--- START ---

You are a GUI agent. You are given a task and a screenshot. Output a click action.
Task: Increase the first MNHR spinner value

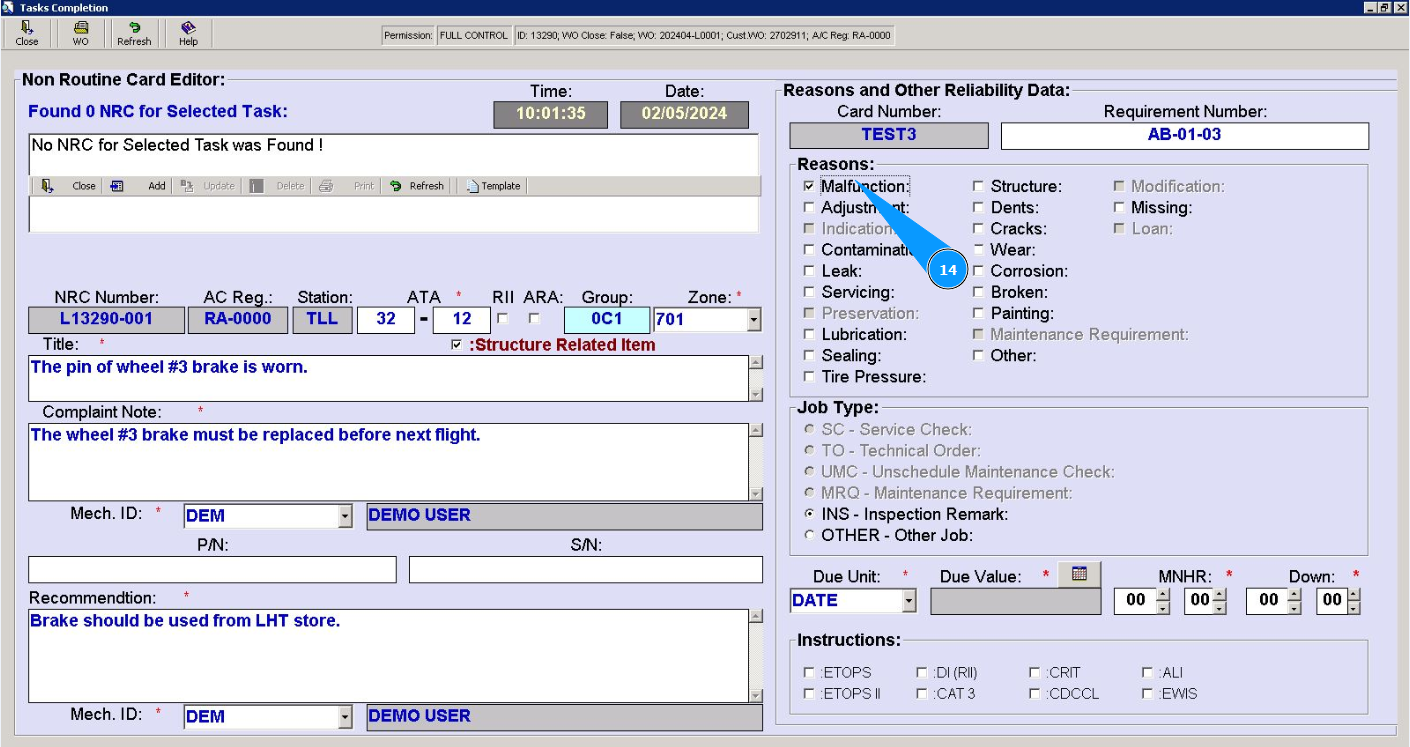[x=1162, y=594]
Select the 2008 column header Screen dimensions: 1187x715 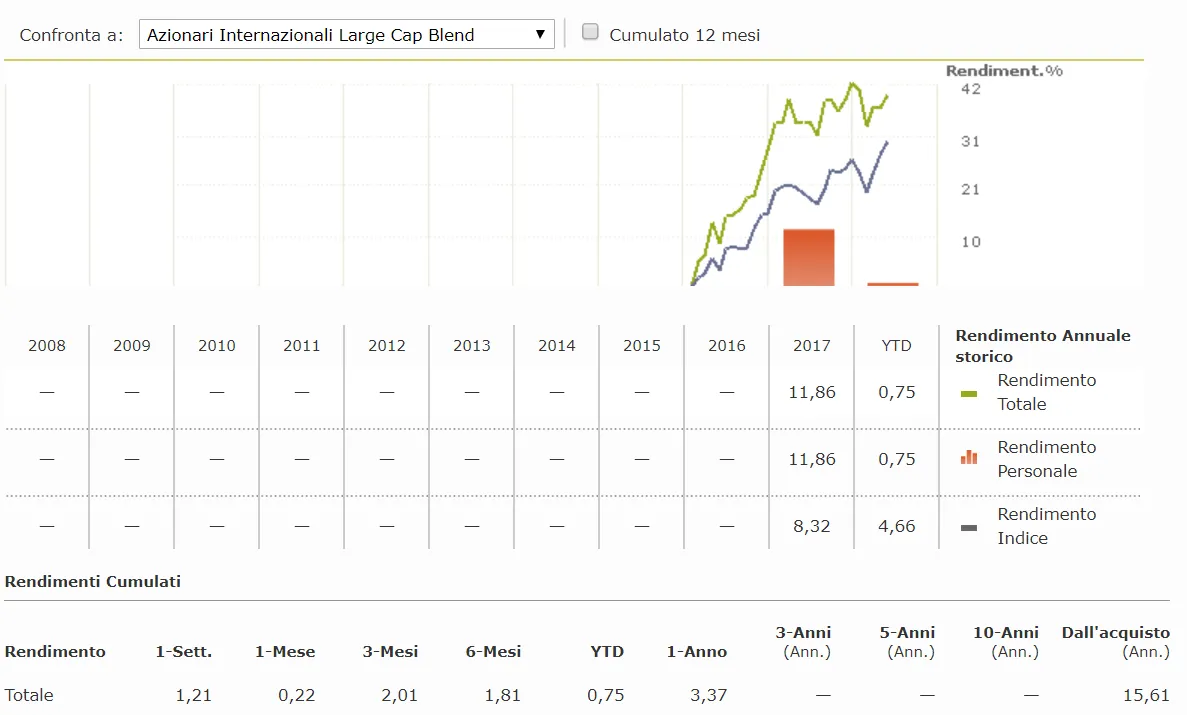click(x=47, y=346)
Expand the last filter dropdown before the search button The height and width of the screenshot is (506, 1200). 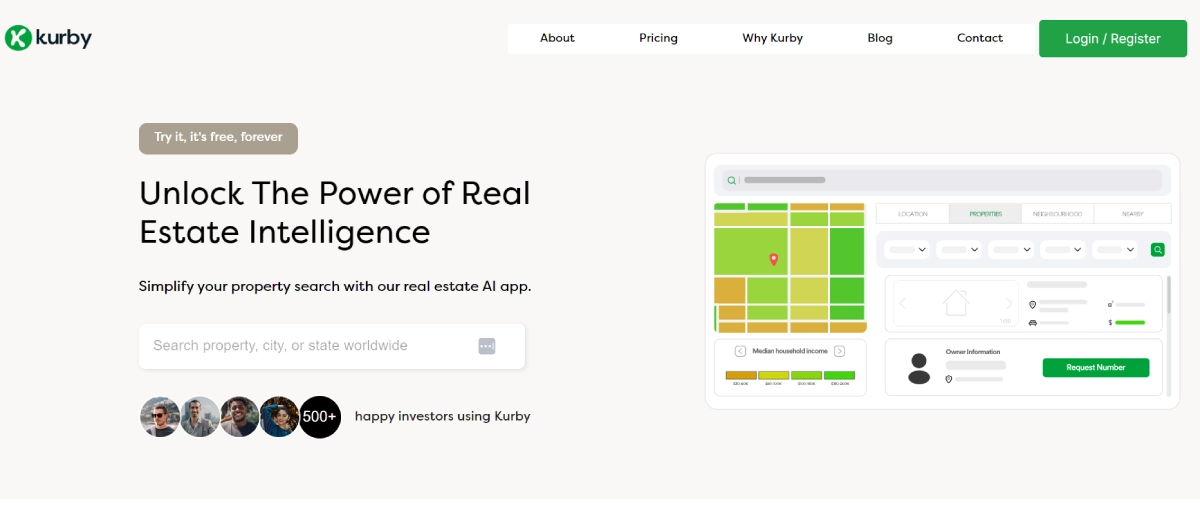[1117, 249]
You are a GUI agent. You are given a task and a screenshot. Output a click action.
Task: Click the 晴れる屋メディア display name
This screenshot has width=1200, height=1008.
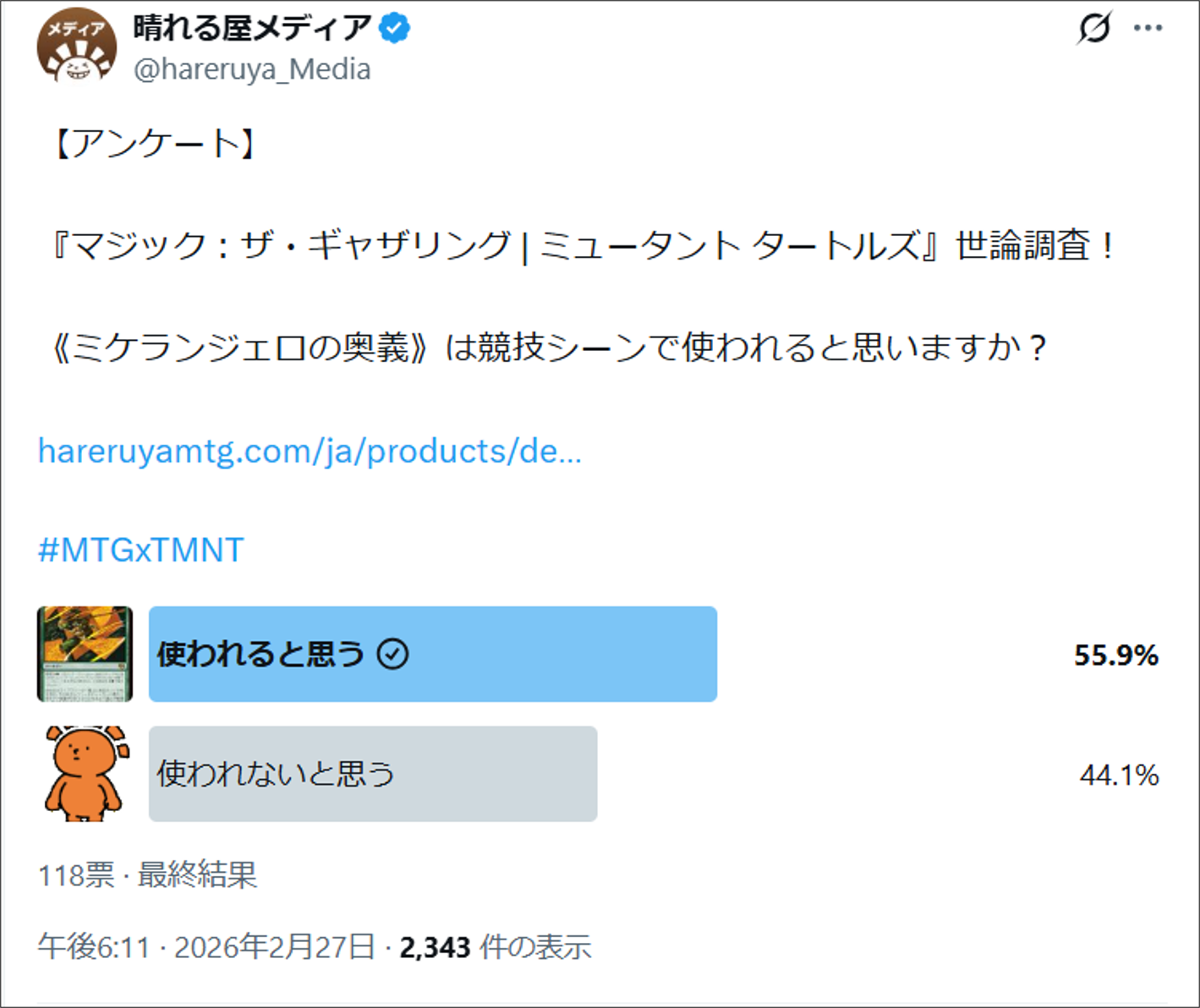[252, 28]
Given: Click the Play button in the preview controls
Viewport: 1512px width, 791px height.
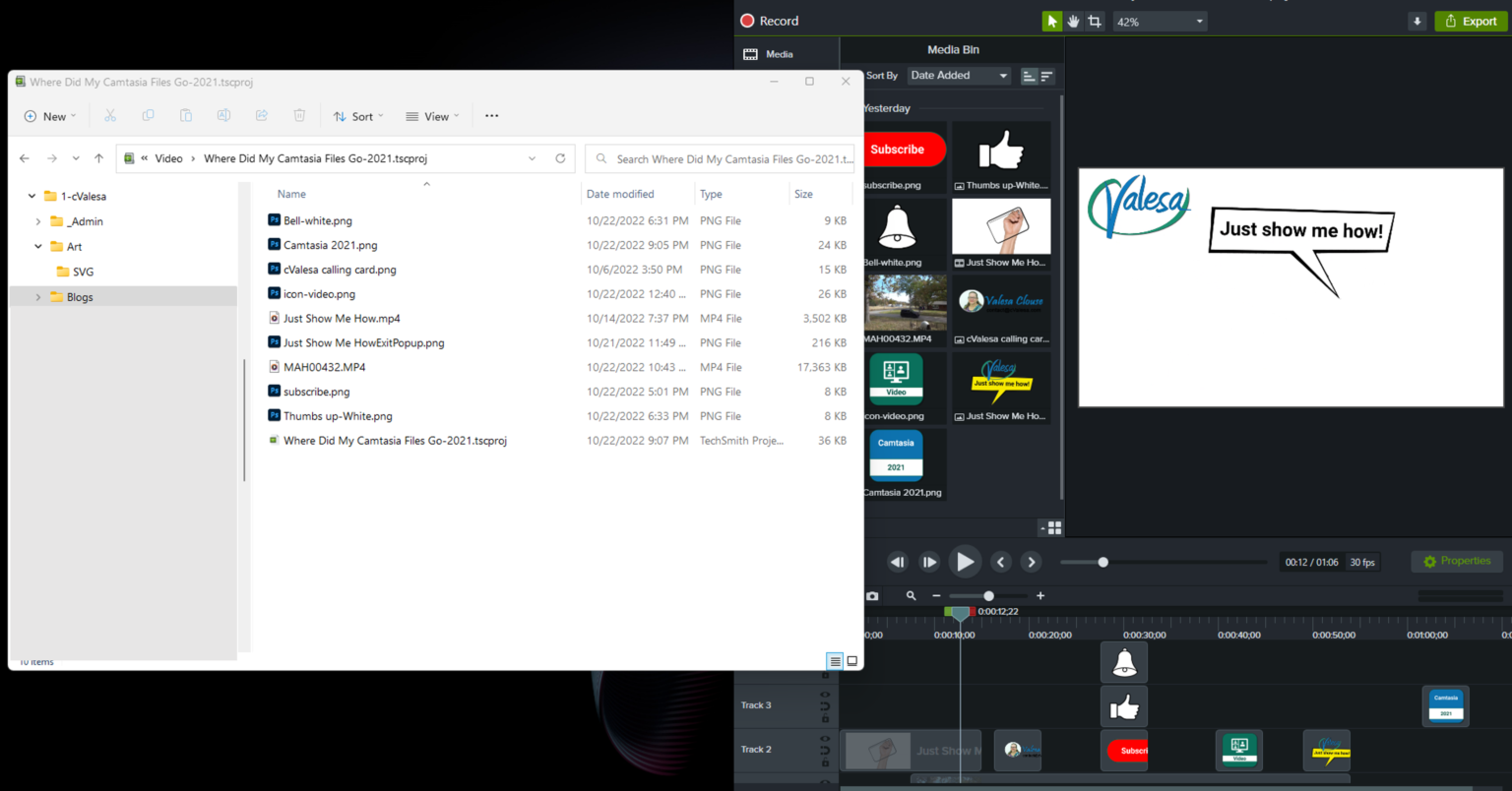Looking at the screenshot, I should (965, 561).
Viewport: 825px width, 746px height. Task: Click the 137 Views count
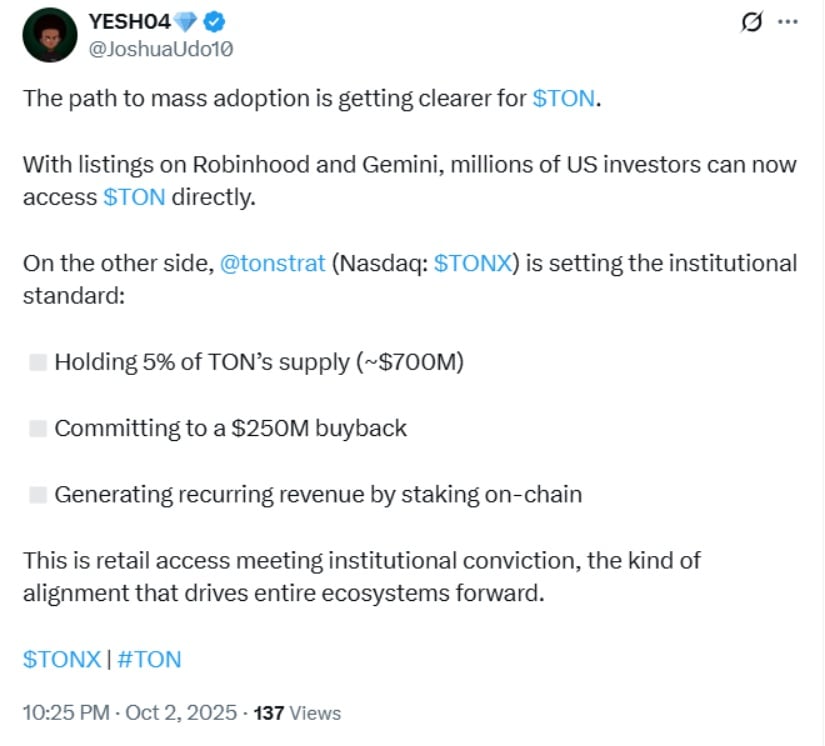(x=298, y=713)
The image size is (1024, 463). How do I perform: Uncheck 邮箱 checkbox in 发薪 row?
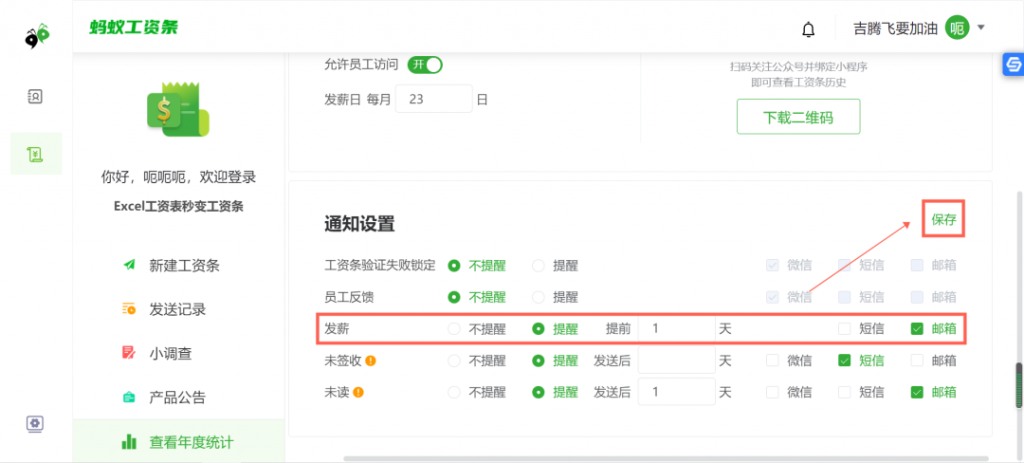[x=917, y=329]
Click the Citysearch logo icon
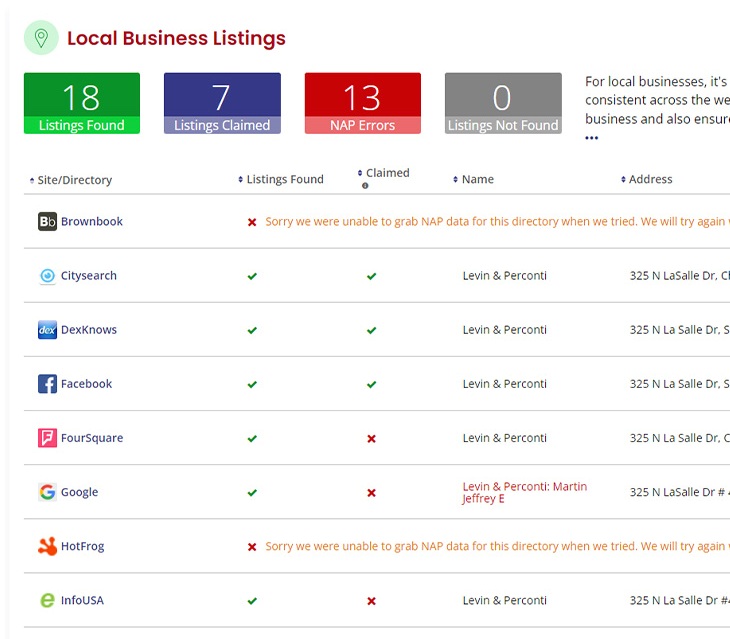This screenshot has height=639, width=730. pos(47,276)
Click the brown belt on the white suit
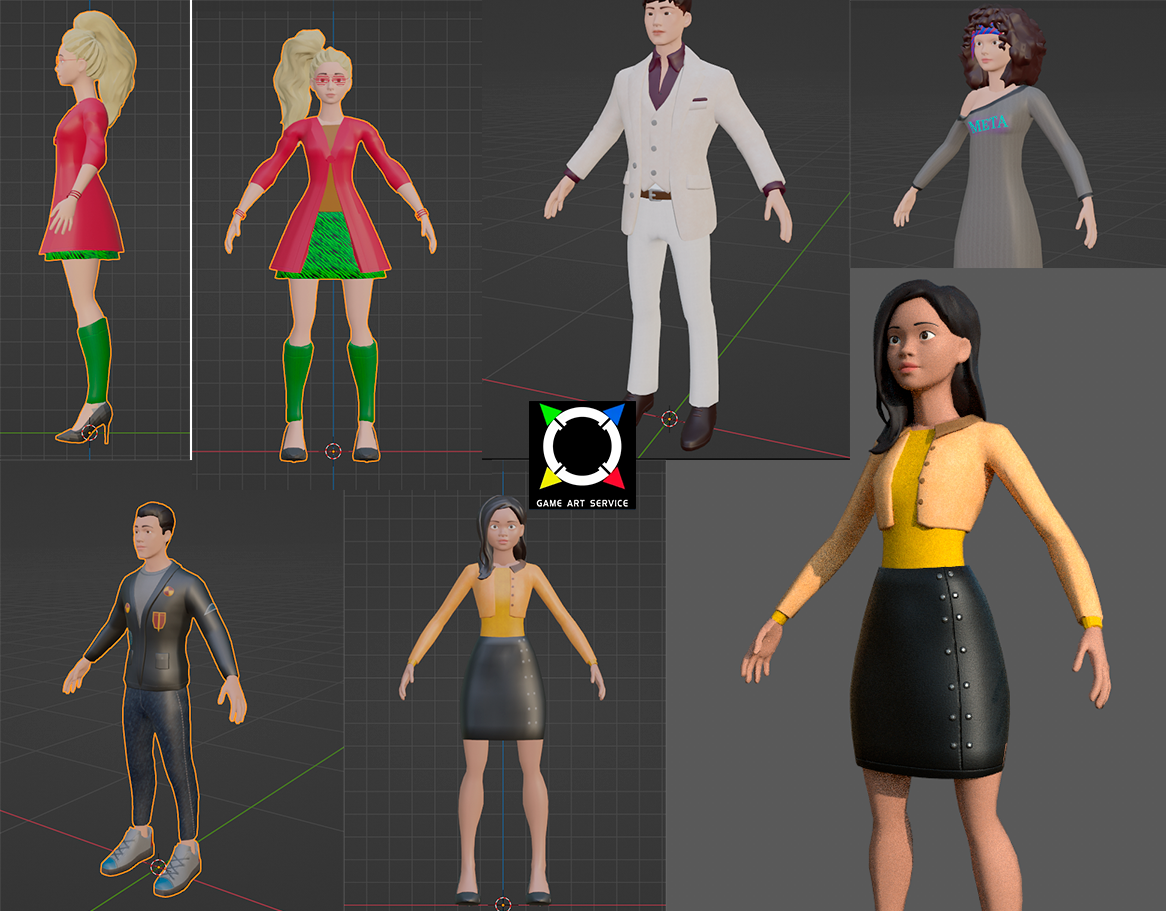This screenshot has width=1166, height=911. pos(657,195)
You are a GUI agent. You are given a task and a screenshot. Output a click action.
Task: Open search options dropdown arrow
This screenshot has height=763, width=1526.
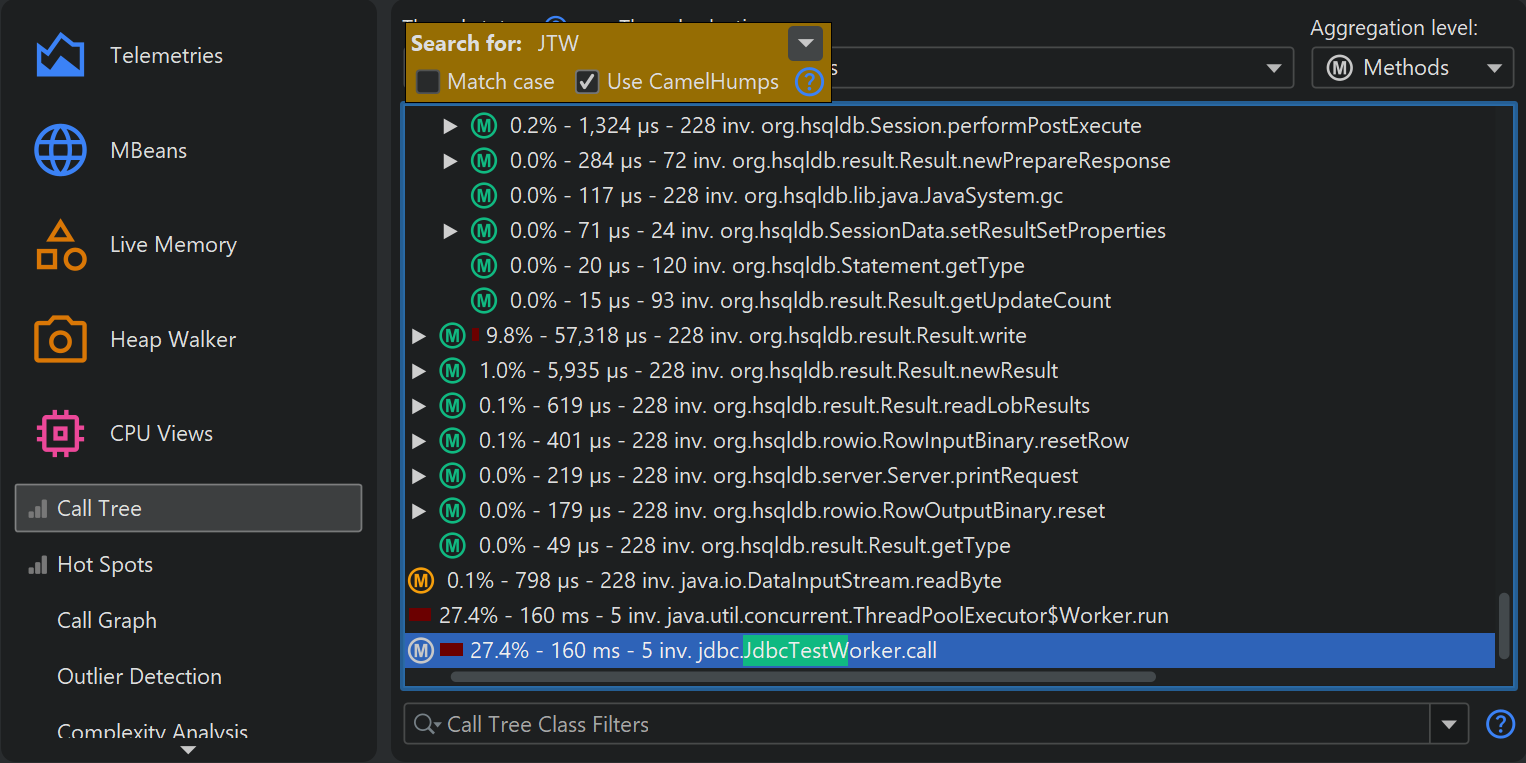(x=805, y=44)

--- END ---

■ **ACTIVITY**
Print nothing except the lines above from the one containing "Click the Citysearch logo icon" down to the one containing "Task: Open search options dropdown arrow", both included, exactly as written and free of pictures.

■ **SOLUTION**
Click the Citysearch logo icon
This screenshot has height=639, width=730. pos(47,276)
Click the brown belt on the white suit
This screenshot has width=1166, height=911. pos(657,195)
You are a GUI agent. You are given a task and a screenshot. Output a click action.
Task: Open search options dropdown arrow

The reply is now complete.